Page MenuHomePhabricator

Test Elastic 7.10 language analyzers
Closed, ResolvedPublic5 Estimated Story Points

Description

User Story: As a search engineer I don't want there to be any big language analysis surprises when we upgrade from Elasticsearch 6.8 to 7.10.

We can do a relatively quick check on 500–1000 random documents from a selection of Wikipedias and Wiktionaries, to test language-specific analysis and a variety of scripts. I will also test some additional "rare" characters (such as ♙, ☥, 〃, and 〆—see T211824: Investigate a “rare-character” index and 6cac1cbae6c4).

If there are no big issues, it should be relatively quick. If there are any big issues, well then it'll be a good thing we found them. (We really want to detect problems like the Chinese punctuation problem in T172653—though admittedly that was not caused by an upgrade.)

We are planning a similar analysis from ES 6.5 to ES 6.8. (See T300302). Review notes from 6.5 to 6.8 upgrade for potential tokenizer issues, especially "Next Steps" / "Start fixing stuff" list.

Acceptance Criteria:

  • Report on language analysis diffs between ES 6.5 & 6.8 and ES 7.10
  • New phab tickets for any big issues that need to be addressed

Event Timeline

TJones set the point value for this task to 3.Feb 7 2022, 5:01 PM

Updated story points and task description based on experience with T300302.

Summary:

  • There are no changes to most analyzers between 6.8 and 7.10.
  • The most impactful (and most debatable) changes to the Nori (Korean) tokenizer made between 6.5 and 6.8 have been reverted (keeping the smaller, better changes).
  • The Thai tokenizer now allows some less commonly used Unicode characters through, where before it would delete/ignore them.
  • The problem of narrow non-breaking spaces (NNBSP) that existed in the 6.5 ICU tokenizer and that was introduced in the 6.8 standard tokenizer persists, so I'm going to patch it.

My full write up is on Mediawiki.

I should have a patch with the NNBSP fix tomorrow.

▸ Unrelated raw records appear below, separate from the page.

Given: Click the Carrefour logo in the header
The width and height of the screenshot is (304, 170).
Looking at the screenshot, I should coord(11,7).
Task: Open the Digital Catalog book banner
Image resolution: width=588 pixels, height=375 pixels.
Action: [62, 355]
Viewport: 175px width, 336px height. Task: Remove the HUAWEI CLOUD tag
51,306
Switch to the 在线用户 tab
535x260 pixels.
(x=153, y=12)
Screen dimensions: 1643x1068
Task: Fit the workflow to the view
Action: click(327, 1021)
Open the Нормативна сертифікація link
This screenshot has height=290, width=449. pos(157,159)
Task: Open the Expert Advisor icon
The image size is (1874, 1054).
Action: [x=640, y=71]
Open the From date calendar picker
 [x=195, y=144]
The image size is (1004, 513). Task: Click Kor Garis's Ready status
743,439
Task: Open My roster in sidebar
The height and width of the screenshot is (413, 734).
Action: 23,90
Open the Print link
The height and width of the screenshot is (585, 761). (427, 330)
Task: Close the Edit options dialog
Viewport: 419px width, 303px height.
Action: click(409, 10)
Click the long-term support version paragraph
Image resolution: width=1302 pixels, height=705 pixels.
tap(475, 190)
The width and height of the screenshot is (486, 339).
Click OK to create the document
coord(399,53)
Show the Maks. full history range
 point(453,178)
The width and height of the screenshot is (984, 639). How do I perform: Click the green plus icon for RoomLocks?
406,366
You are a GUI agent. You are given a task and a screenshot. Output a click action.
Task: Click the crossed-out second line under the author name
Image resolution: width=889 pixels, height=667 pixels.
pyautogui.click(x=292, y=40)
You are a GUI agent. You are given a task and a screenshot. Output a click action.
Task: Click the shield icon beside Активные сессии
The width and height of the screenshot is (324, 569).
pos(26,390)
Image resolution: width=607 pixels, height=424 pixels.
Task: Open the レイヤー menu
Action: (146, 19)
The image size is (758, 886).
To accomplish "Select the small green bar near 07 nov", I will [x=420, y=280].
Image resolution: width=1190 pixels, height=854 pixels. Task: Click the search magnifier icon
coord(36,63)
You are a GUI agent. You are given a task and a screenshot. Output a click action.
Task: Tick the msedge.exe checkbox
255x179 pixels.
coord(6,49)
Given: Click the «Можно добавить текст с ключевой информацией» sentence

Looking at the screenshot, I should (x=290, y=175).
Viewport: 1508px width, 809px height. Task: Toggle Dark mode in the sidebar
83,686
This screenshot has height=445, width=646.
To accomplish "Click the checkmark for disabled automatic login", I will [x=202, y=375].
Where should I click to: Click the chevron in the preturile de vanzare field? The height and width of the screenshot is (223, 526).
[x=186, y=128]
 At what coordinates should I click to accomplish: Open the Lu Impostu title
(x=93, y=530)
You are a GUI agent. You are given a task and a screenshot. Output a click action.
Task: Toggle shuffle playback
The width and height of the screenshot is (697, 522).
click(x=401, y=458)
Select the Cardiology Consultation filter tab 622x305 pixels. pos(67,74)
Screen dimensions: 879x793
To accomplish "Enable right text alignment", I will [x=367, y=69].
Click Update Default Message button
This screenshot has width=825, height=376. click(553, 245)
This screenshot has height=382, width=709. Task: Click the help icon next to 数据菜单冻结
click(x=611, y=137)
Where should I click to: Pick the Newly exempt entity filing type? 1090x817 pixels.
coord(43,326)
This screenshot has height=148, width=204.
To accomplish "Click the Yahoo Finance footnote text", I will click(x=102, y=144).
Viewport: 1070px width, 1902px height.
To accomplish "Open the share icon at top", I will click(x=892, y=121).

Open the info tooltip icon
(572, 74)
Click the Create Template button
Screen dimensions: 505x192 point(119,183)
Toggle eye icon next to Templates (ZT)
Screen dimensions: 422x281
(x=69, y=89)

Change 825926 had a related patch set uploaded (by Tjones; author: Tjones):

[mediawiki/extensions/CirrusSearch@master] Enabled Global Filters for Narrow No-Break Space

https://gerrit.wikimedia.org/r/825926

Thanks for the write-up! Leaving the ticket in Needs review for a couple days so that others have a chance to review it as well.

Change 825926 merged by jenkins-bot:

[mediawiki/extensions/CirrusSearch@master] Enabled Global Filters for Narrow No-Break Space

https://gerrit.wikimedia.org/r/825926